The idea that a 400 year old play could pack theatres, even in the age of film, television and YouTube would usually be laughable.
It would if the author were any other than the Bard himself: William Shakespeare. On Feb. 11, the American Shakespeare Center played A Midsummer Night’s Dream for a full crowd at the Harriet Fulton Theatre, filling the packed house with palpable excitement and raucous laughter and applause.
A Midsummer Night’s Dream first premiered in 1605.
The touring company, true to the roots of Shakespearean theatre, played music before the performance and during the intermission, doubled their parts (often with humorous results), and ran the entire production under the house lights, thus simulating the broad daylight that would have lit the stage of an amphitheater like Shakespeare’s Globe.

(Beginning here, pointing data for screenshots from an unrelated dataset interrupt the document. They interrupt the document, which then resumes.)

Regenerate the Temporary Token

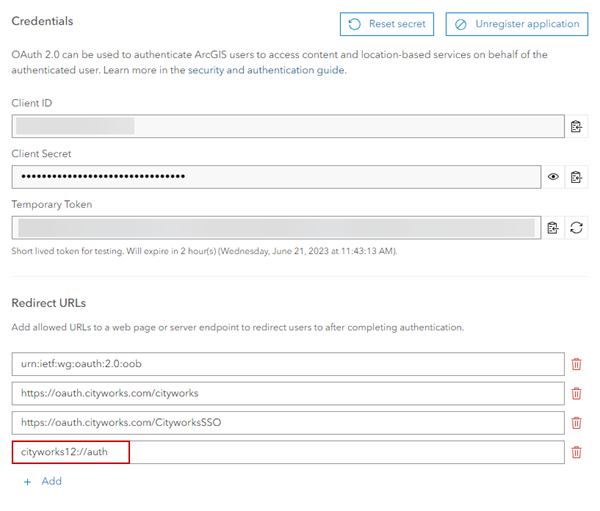point(576,227)
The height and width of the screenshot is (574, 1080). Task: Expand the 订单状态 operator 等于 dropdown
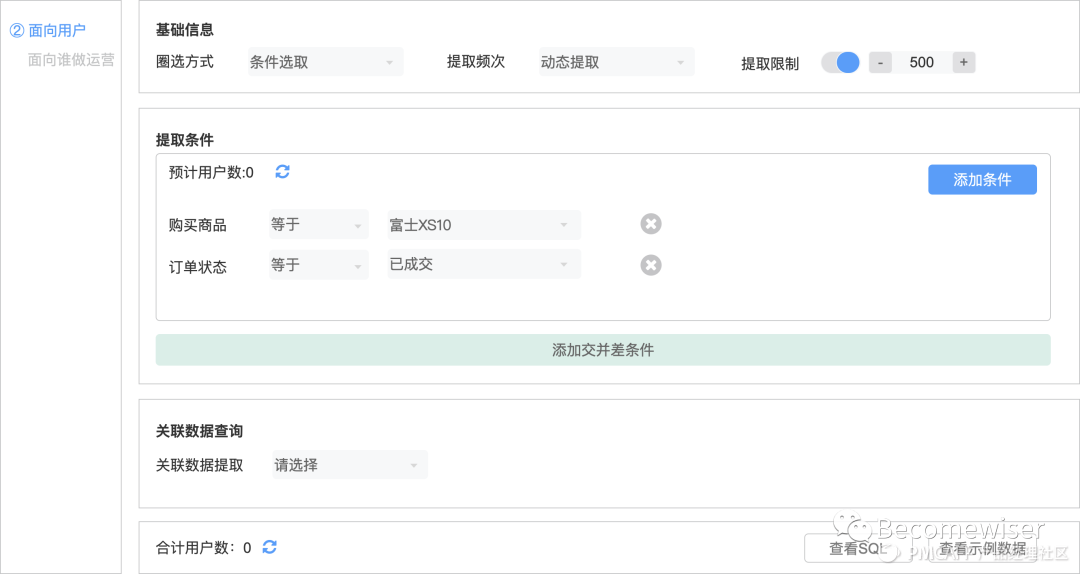click(318, 265)
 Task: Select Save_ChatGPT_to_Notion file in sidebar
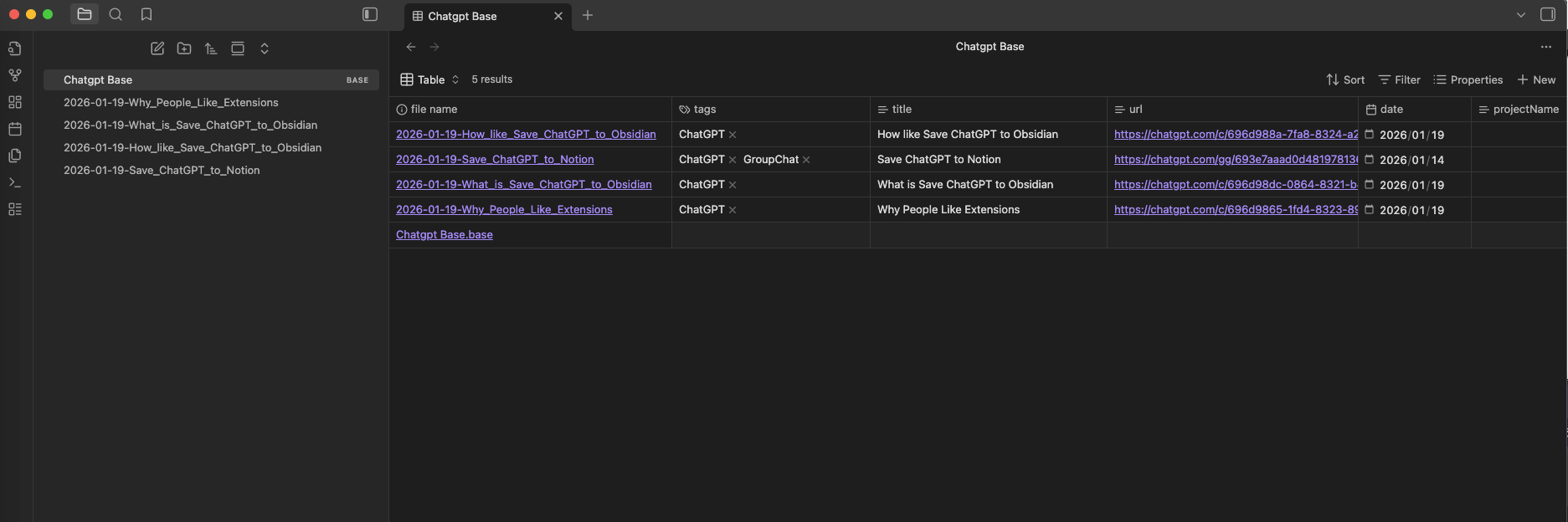point(162,170)
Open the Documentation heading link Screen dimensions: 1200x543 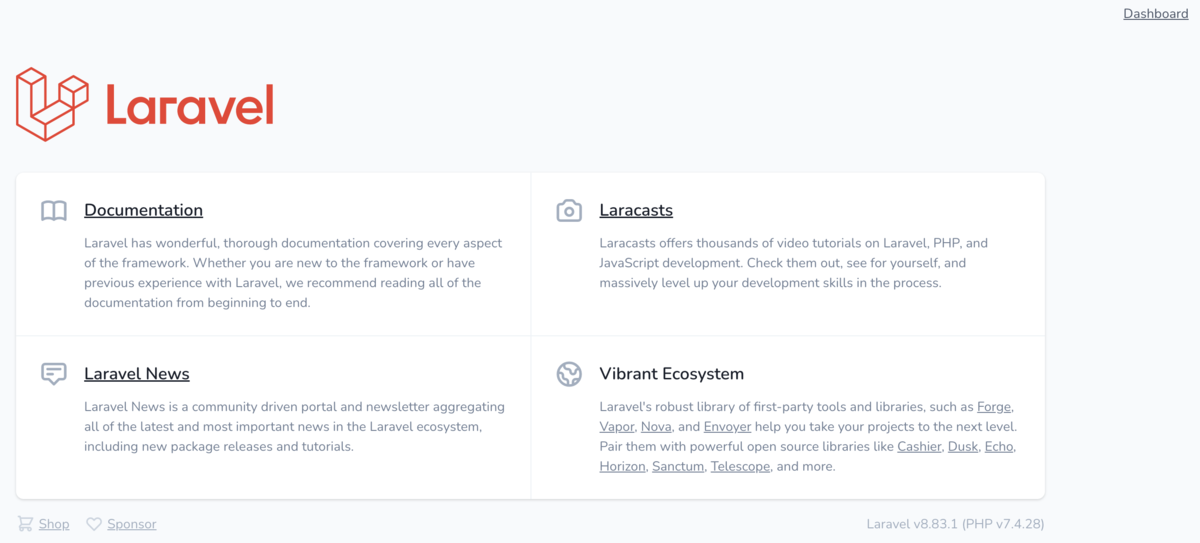coord(143,210)
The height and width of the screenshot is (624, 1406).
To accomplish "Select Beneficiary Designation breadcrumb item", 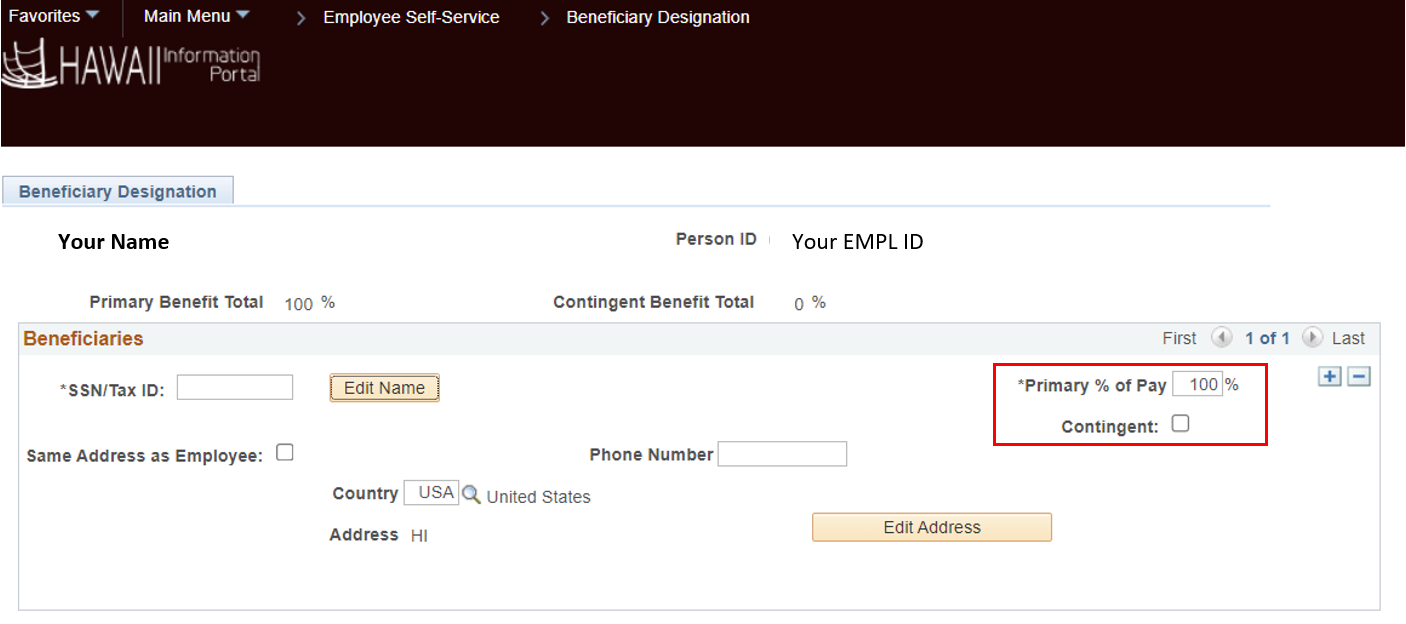I will 658,17.
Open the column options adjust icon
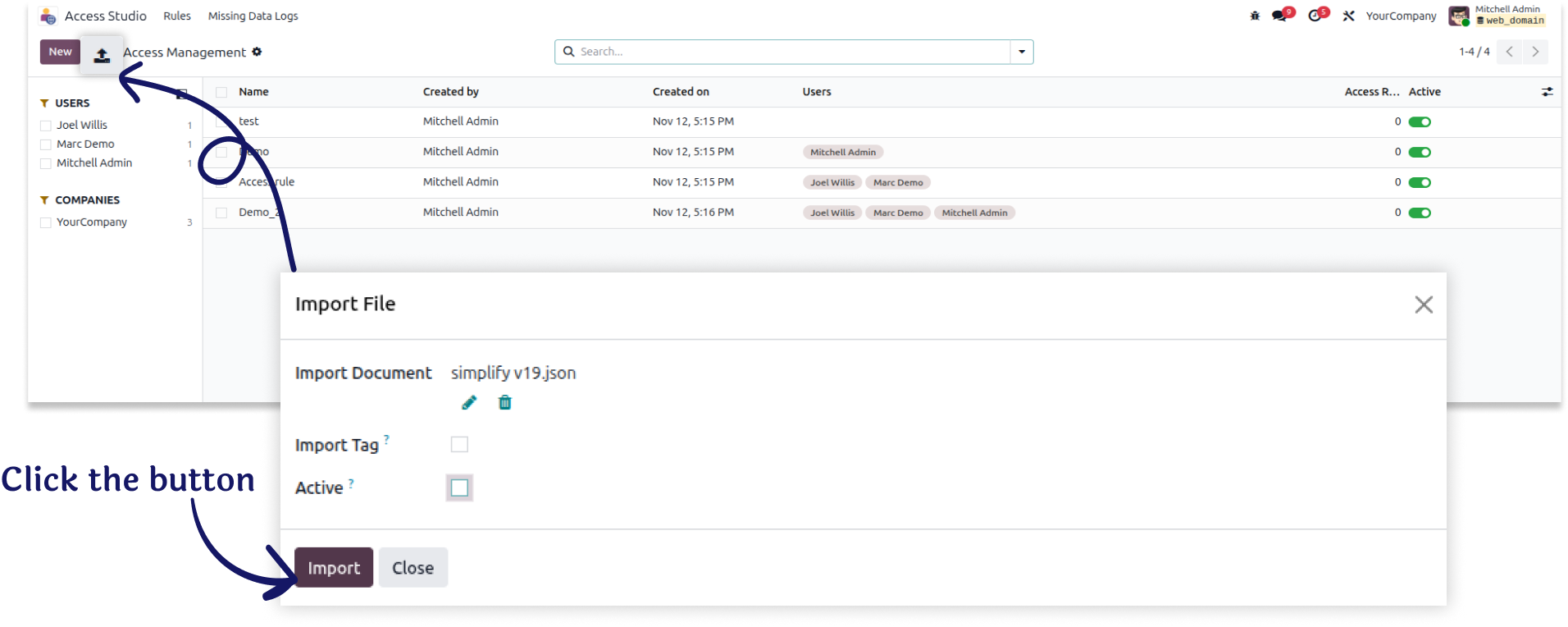 point(1547,92)
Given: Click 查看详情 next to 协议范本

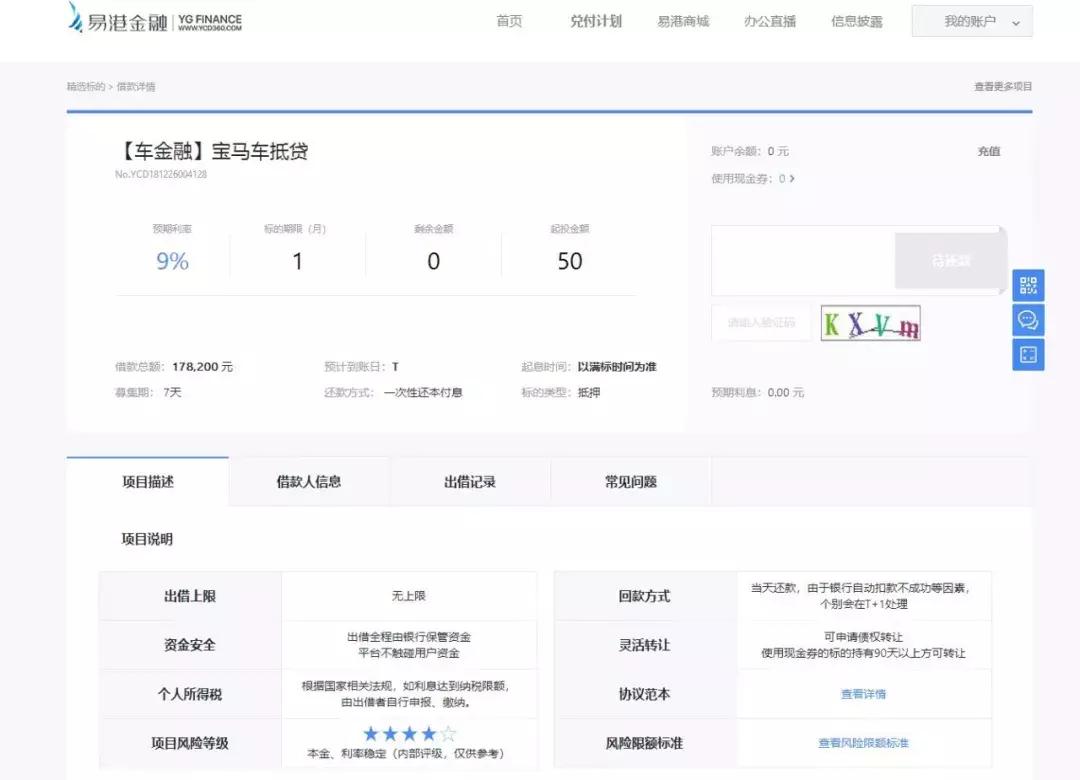Looking at the screenshot, I should (x=866, y=692).
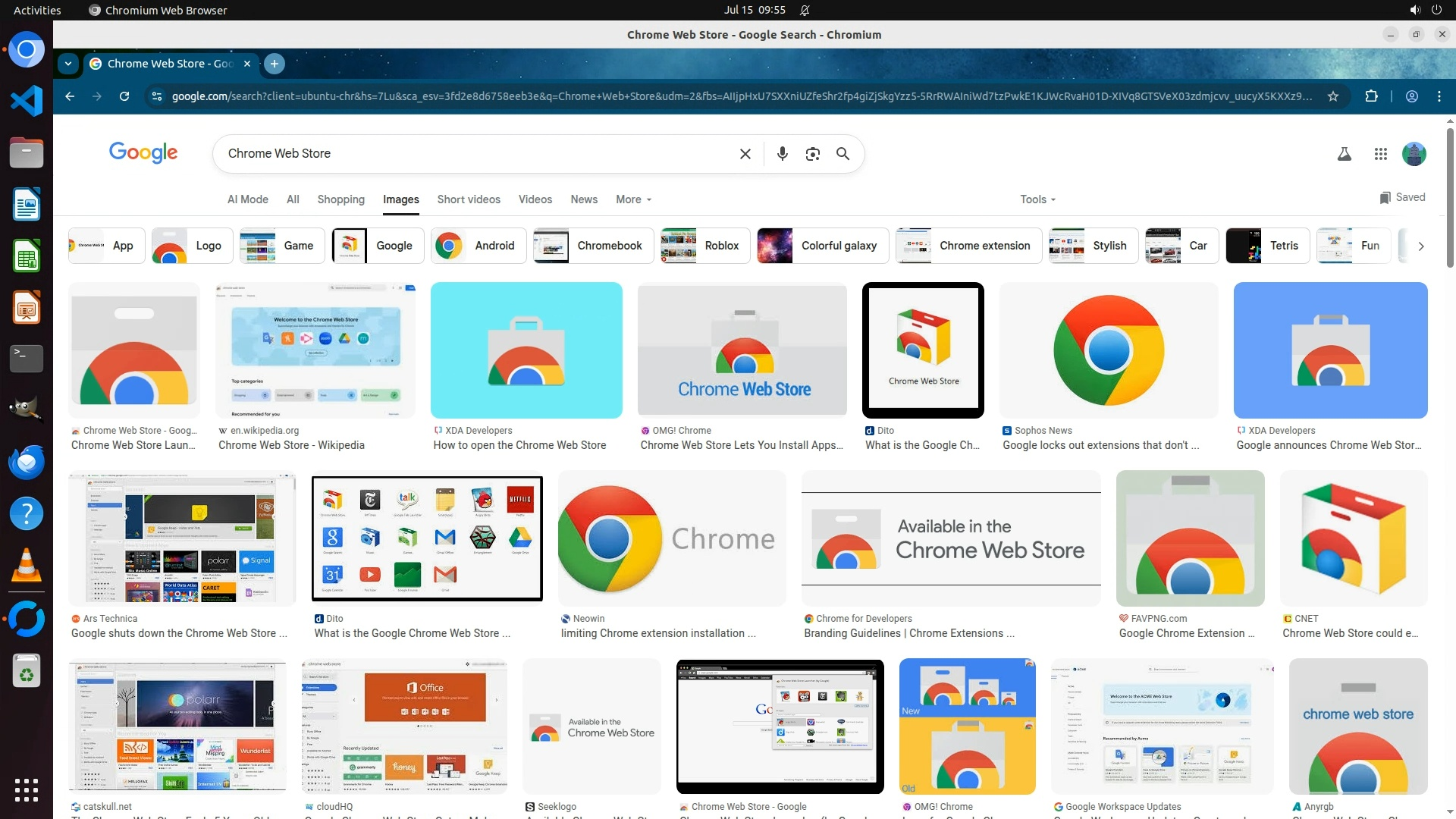Open the Wikipedia Chrome Web Store thumbnail

pos(315,350)
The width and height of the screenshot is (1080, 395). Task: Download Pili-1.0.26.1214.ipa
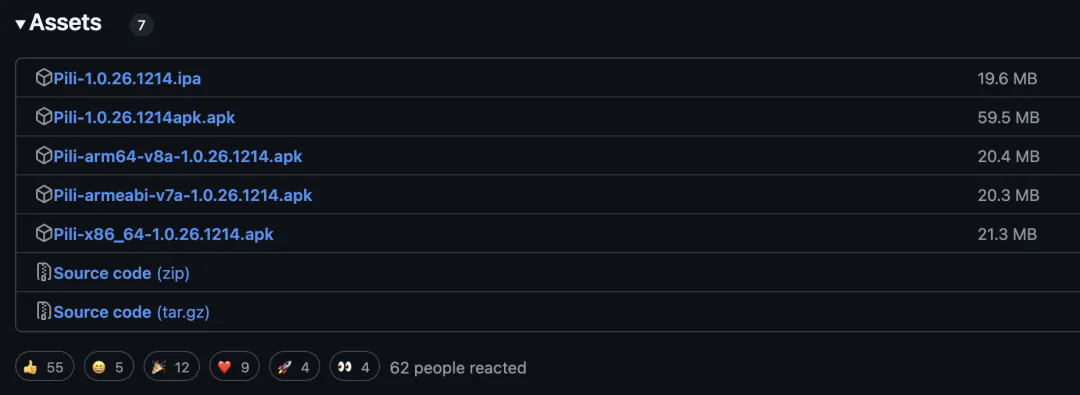tap(127, 79)
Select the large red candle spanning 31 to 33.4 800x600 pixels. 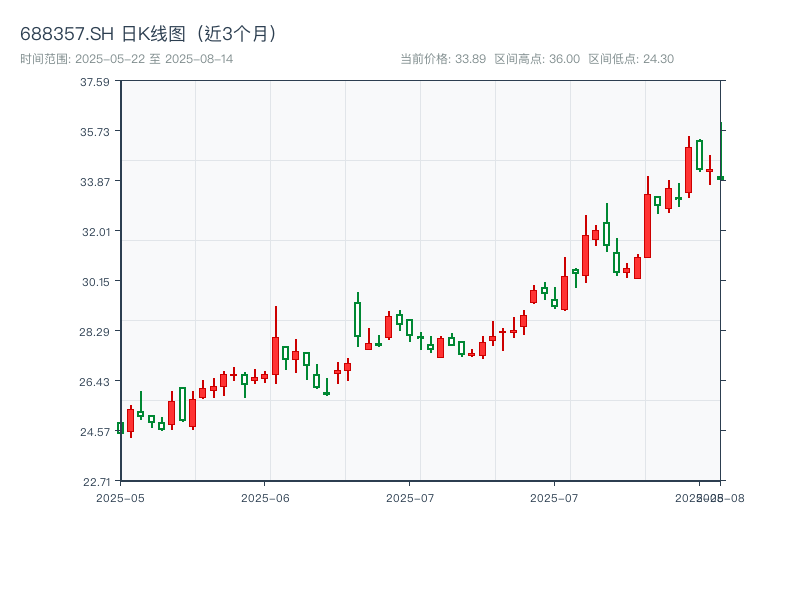click(647, 225)
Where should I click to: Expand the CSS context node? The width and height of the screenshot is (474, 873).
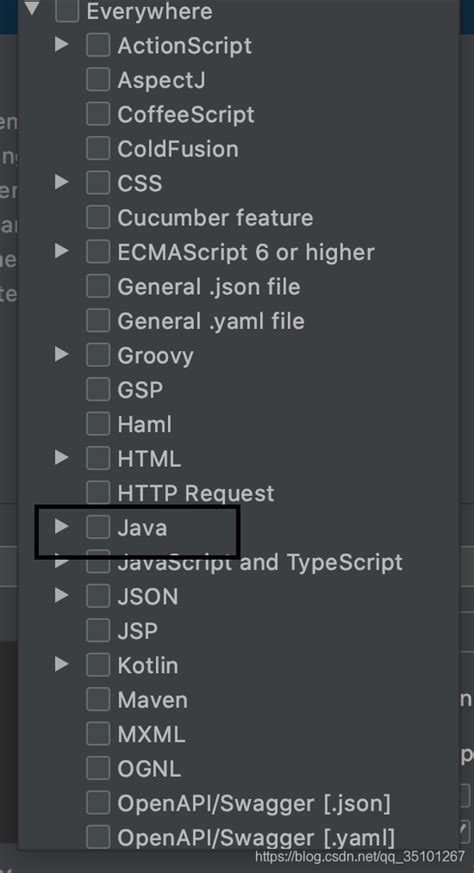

Leading the cavalcade of actors through the play were standout performers Chris Bellinger (as both Theseus and Oberon), Madeline Calais (as Robin Goodfellow), and Topher Embrey who cut a very remarkable Bottom, the weaver.
While the production itself was excellent, it underscored the staying power of the man considered the greatest playwright of the English language. Like it or not, since his death, Shakespeare has been and will continue to be a fixture of American and world culture as long as the English tongue is spoken.
And the brilliance of Shakespeare is, as Tuesday demonstrated, not only appreciated by scholars, but by the general public as well. A poet who can pack theatres for 400 years with people from every social strata is surely a precious cultural gem.